### TASK DATA
::::::::

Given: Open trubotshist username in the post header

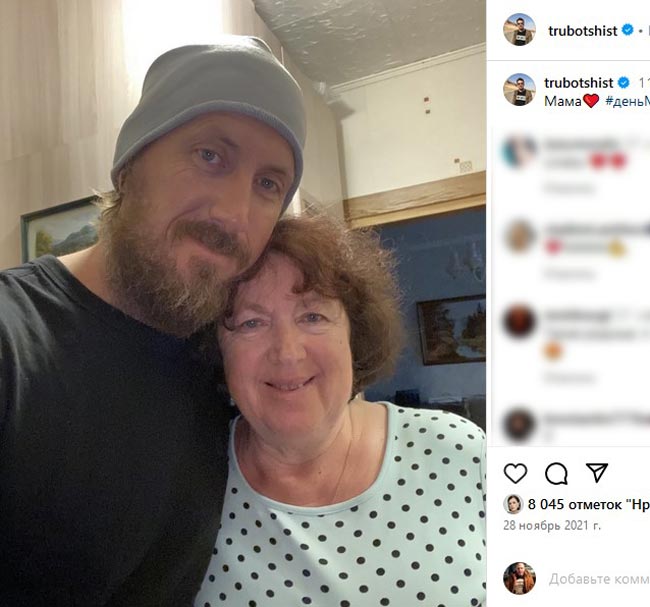Looking at the screenshot, I should pos(582,30).
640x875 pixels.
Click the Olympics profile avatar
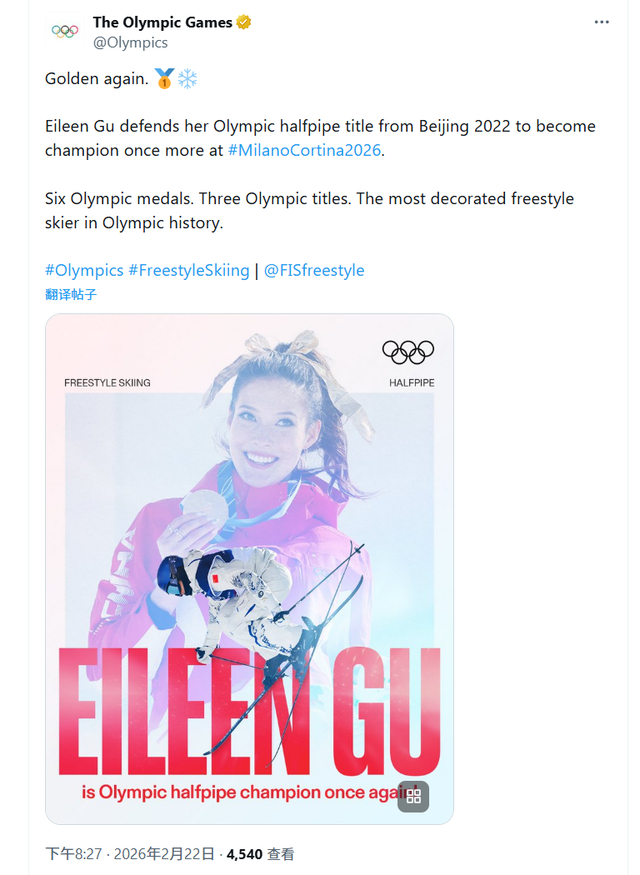click(65, 31)
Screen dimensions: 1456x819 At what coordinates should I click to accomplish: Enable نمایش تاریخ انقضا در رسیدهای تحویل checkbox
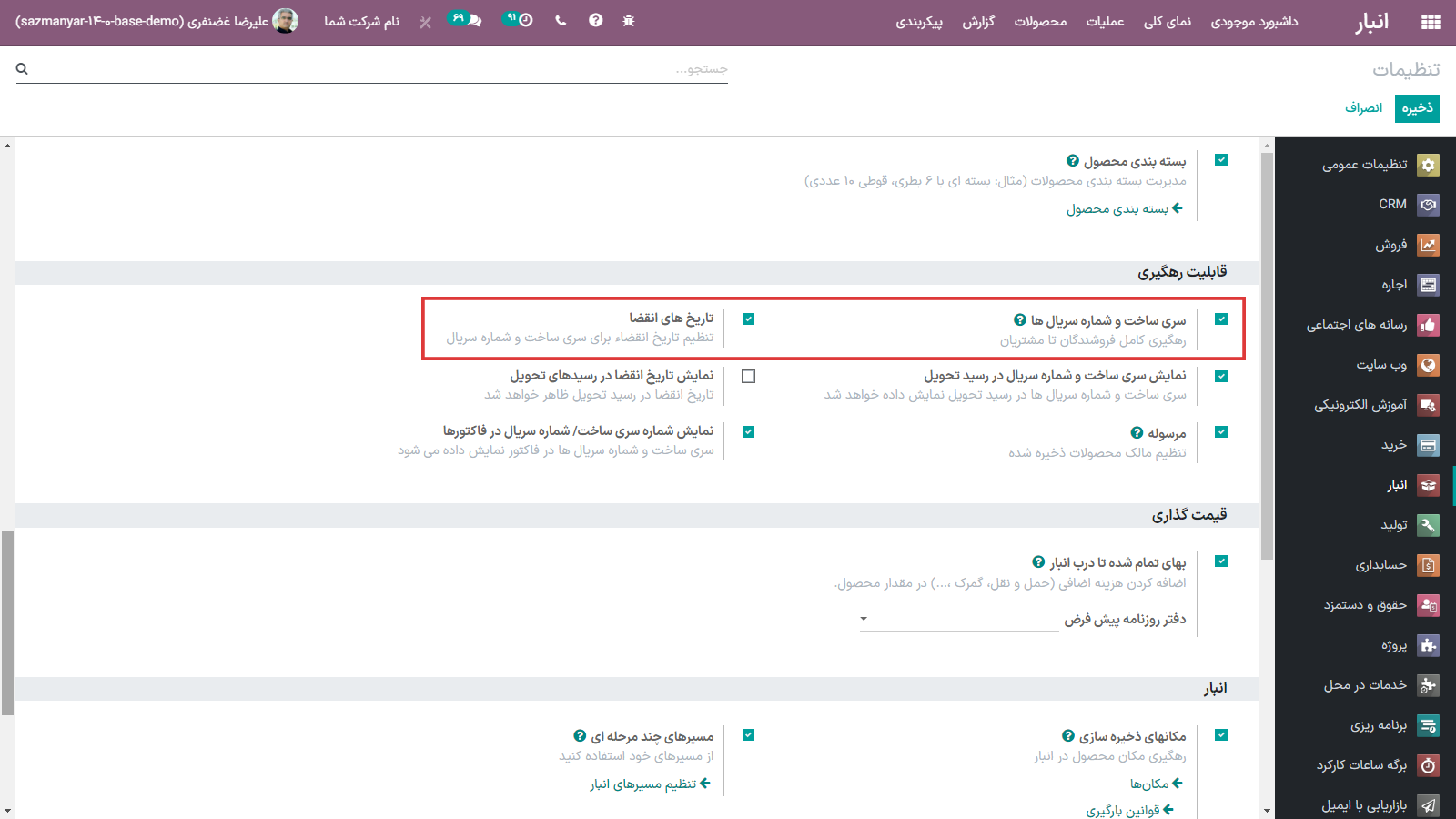point(748,376)

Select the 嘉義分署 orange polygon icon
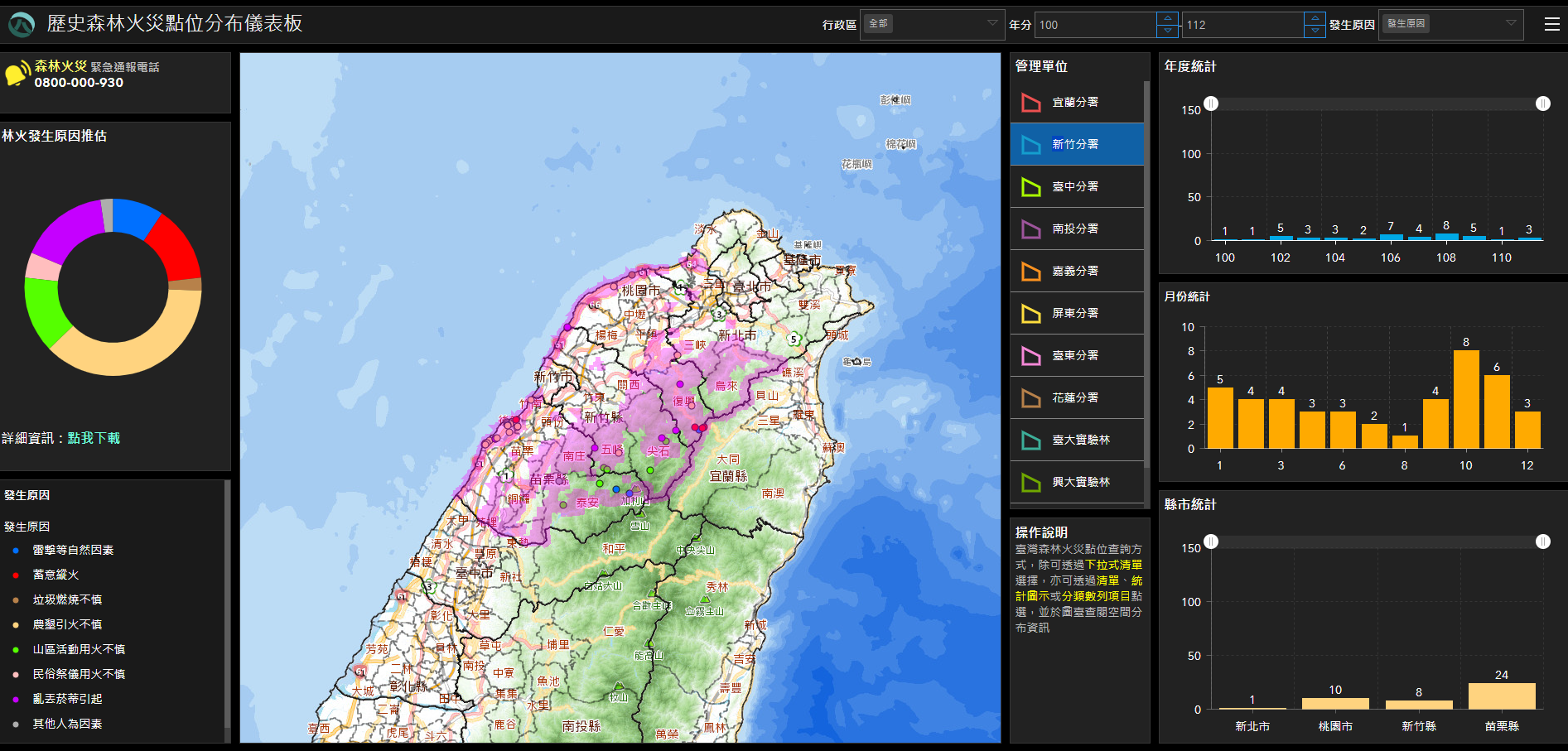click(x=1030, y=272)
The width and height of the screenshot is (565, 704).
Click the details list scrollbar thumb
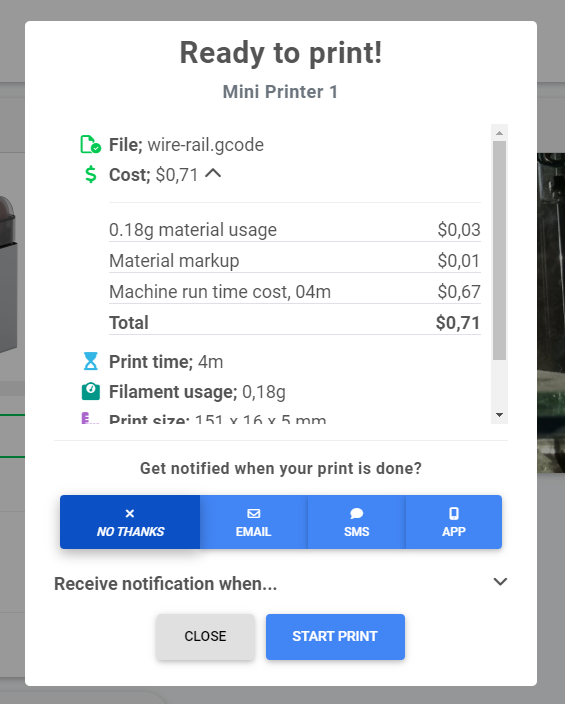(499, 251)
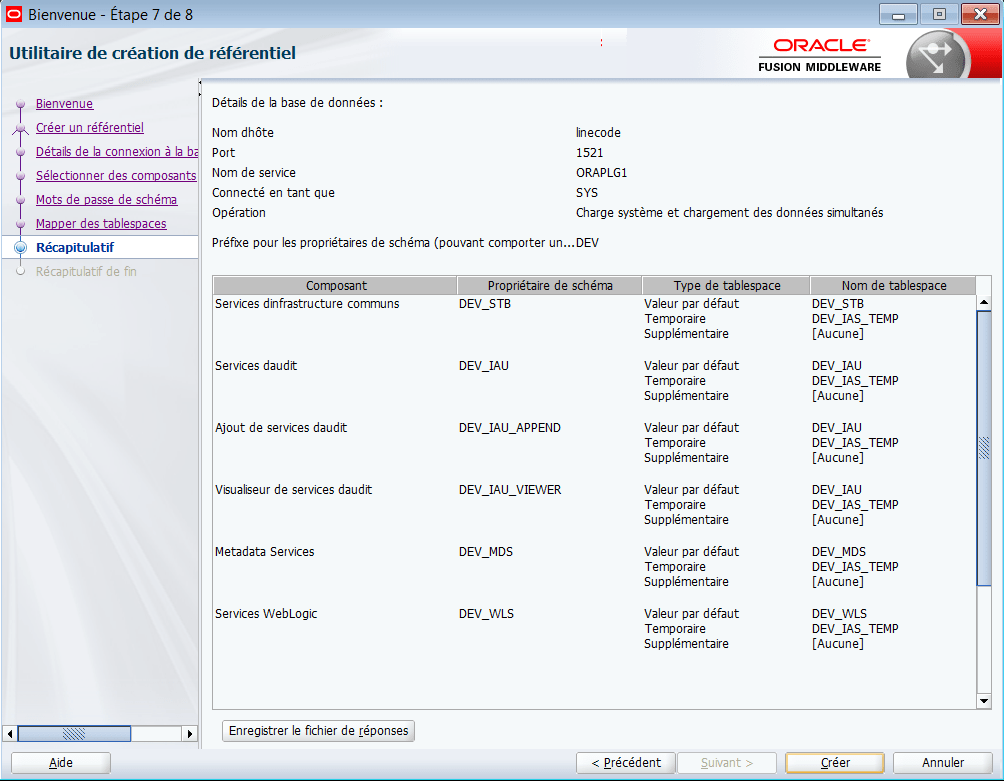Open the Aide dialog
Screen dimensions: 1004x781
point(60,762)
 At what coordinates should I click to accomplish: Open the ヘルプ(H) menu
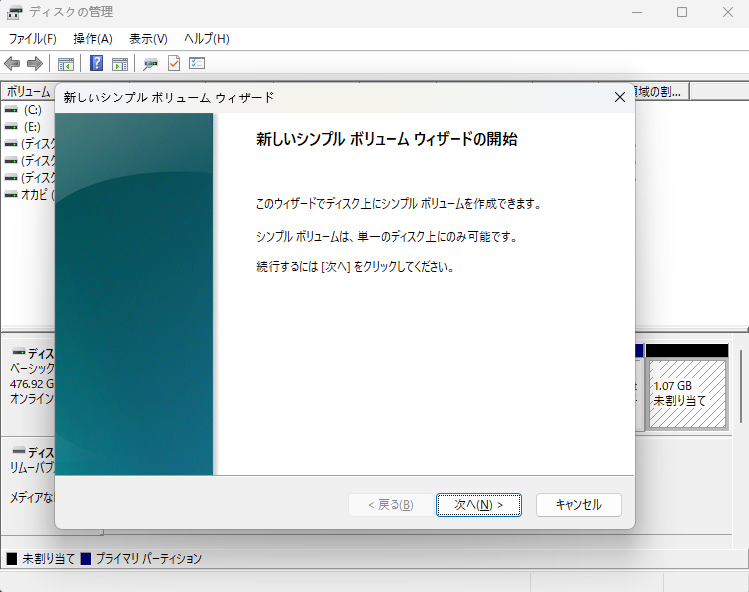click(x=206, y=39)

::::::::

### WORK TO BE COMPLETED
Quote verbatim the final run of lines in the material above, from the line that contains "Select the 嘉義分署 orange polygon icon" through the very last line, excluding any pictures.

### WRITTEN REPLY
Select the 嘉義分署 orange polygon icon
click(x=1030, y=272)
The width and height of the screenshot is (565, 704).
Click the details list scrollbar thumb
(499, 251)
Open the Aide dialog
Screen dimensions: 1004x781
point(60,762)
 At what coordinates should I click to accomplish: Open the ヘルプ(H) menu
click(x=206, y=39)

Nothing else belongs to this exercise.